> **Screenshot grounding data**
**********

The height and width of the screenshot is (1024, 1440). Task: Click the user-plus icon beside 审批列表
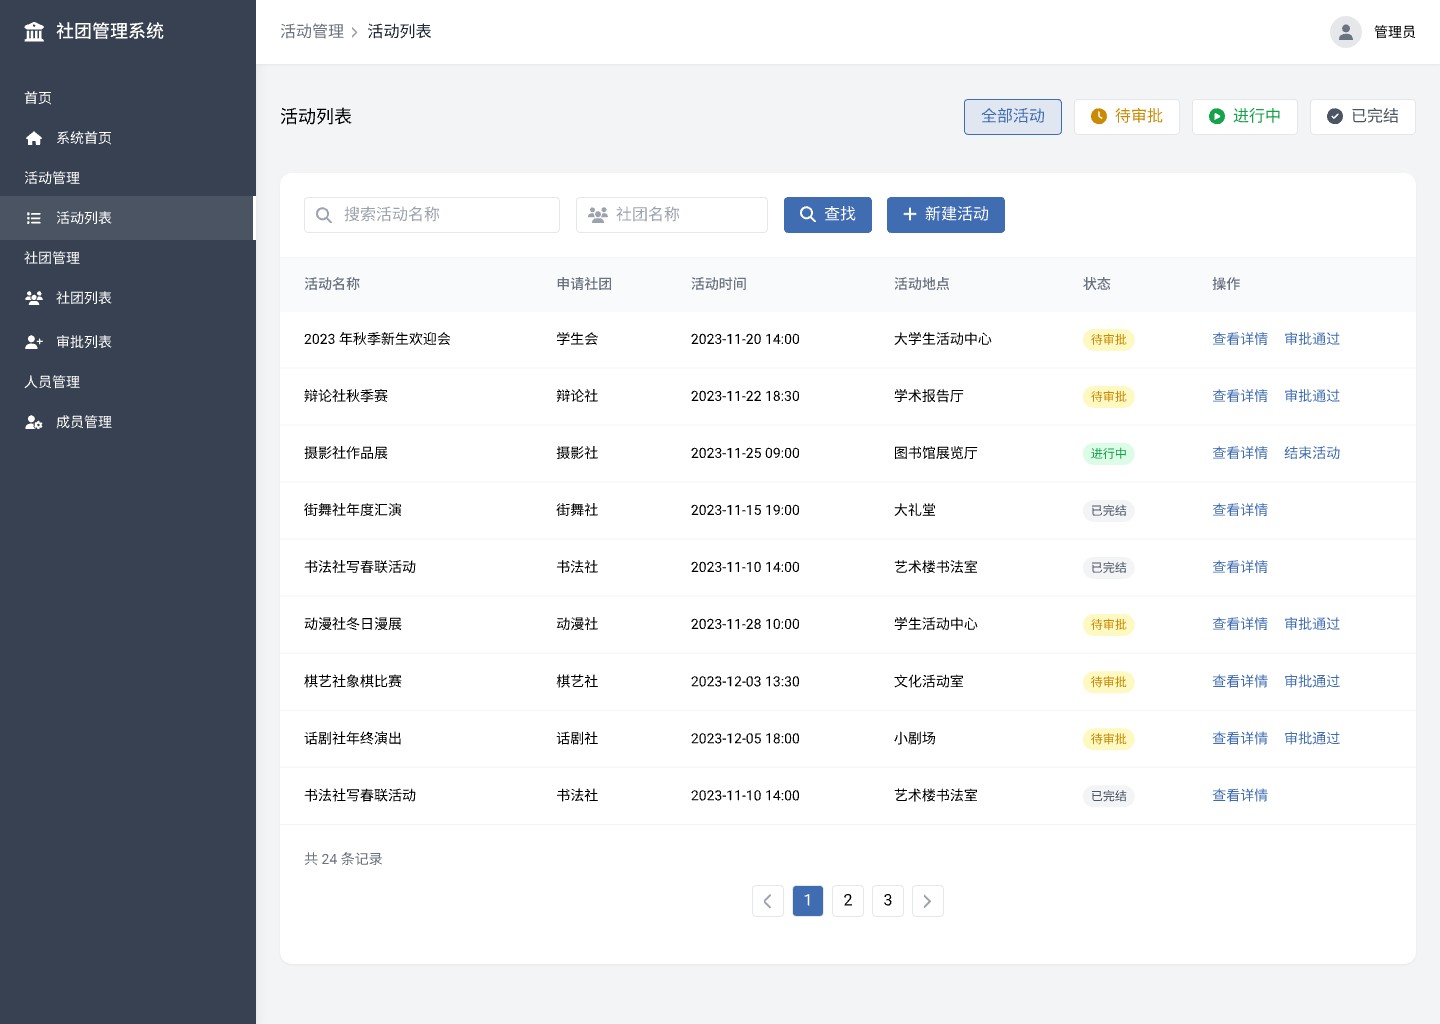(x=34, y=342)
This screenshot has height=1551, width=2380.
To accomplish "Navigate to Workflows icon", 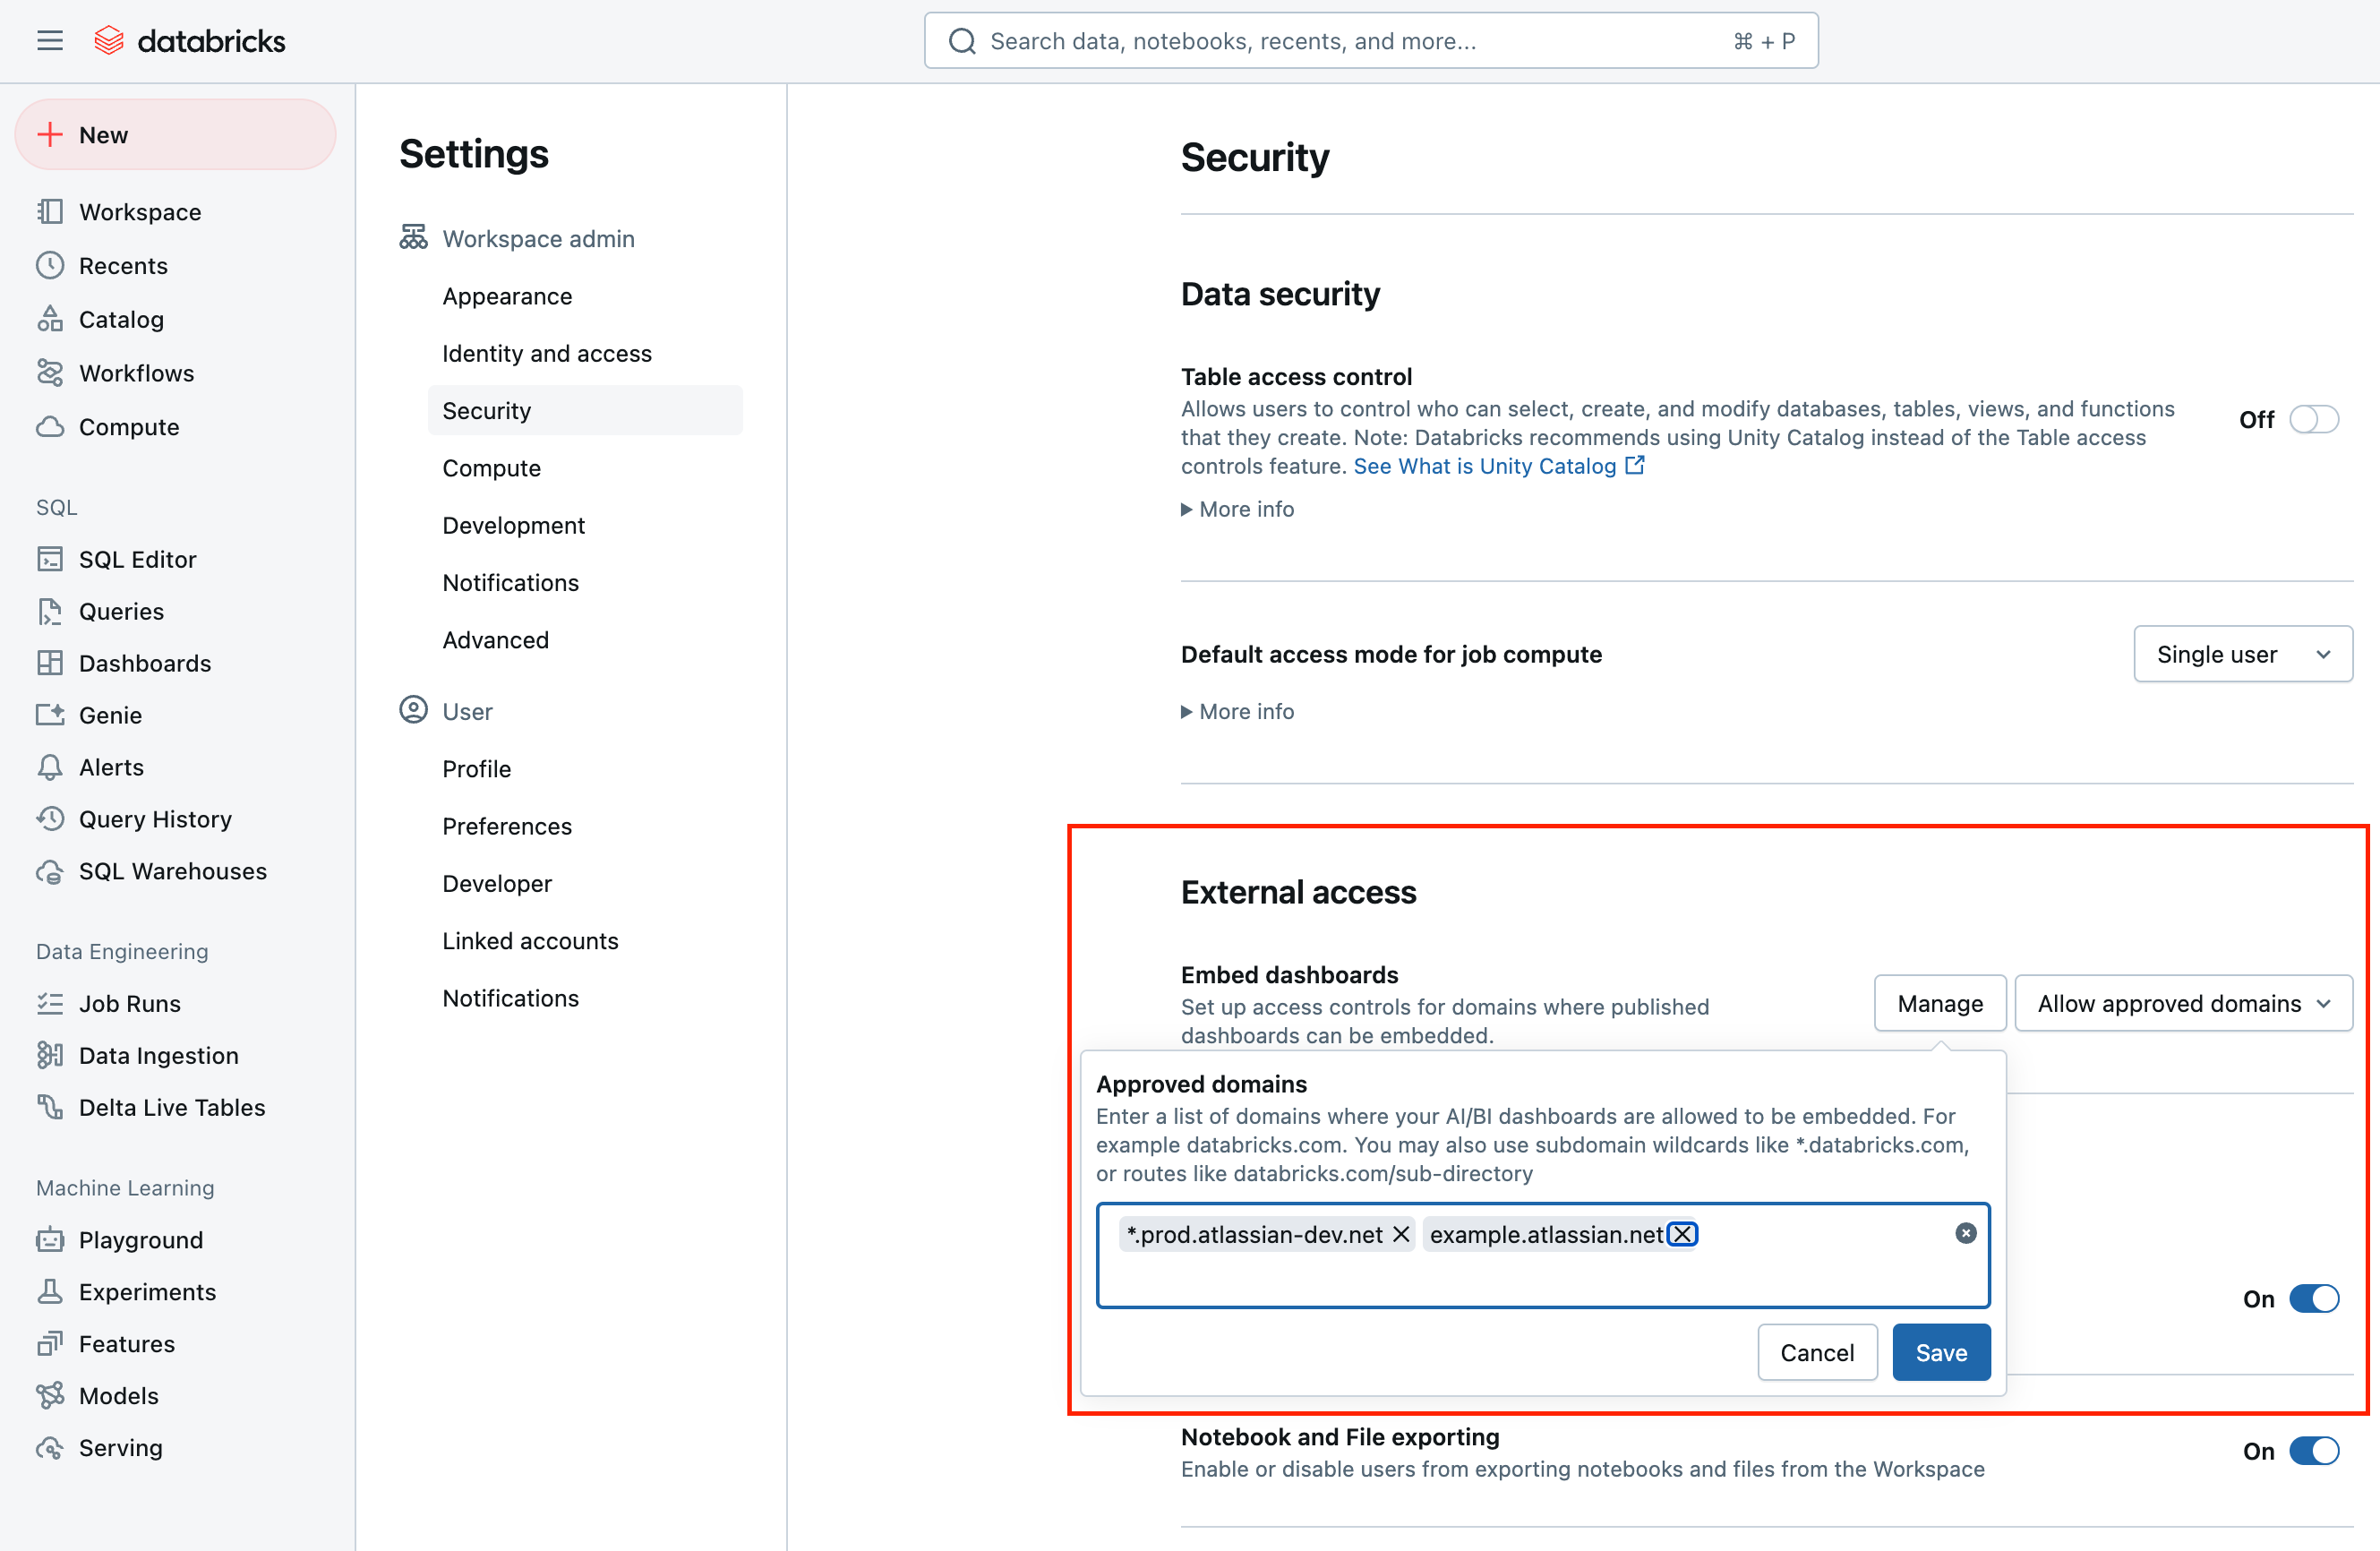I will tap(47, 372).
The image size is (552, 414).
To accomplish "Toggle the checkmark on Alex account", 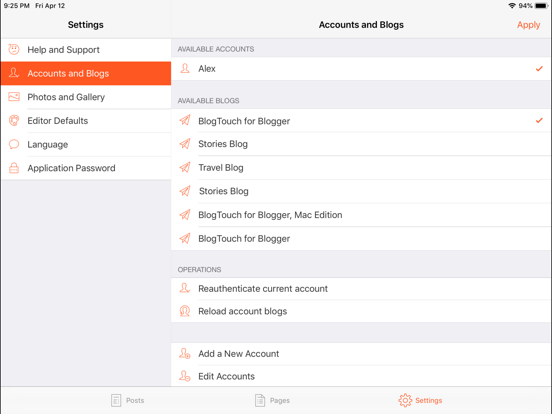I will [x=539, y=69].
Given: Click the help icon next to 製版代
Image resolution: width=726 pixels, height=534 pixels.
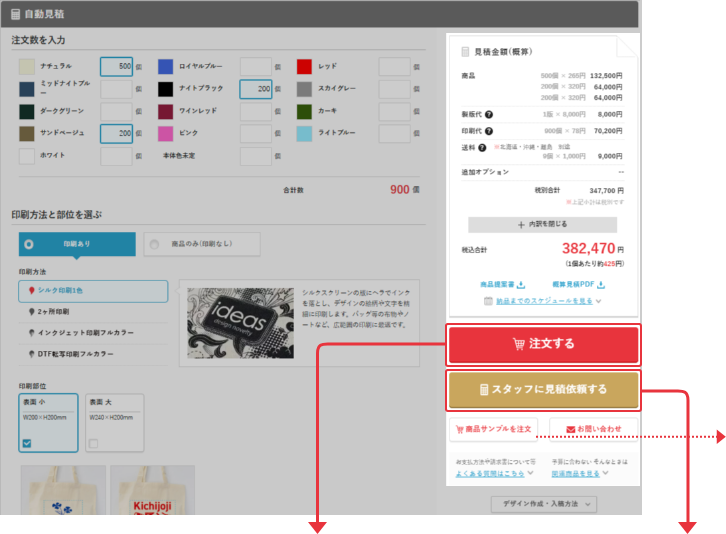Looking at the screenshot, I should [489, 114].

**********

> **Task description**
Copy out, without any pictures, the lines of the records above from the one containing "Given: Click the help icon next to 製版代" through the final line, both ends included.

> **Your response**
Given: Click the help icon next to 製版代
Image resolution: width=726 pixels, height=534 pixels.
Looking at the screenshot, I should [489, 114].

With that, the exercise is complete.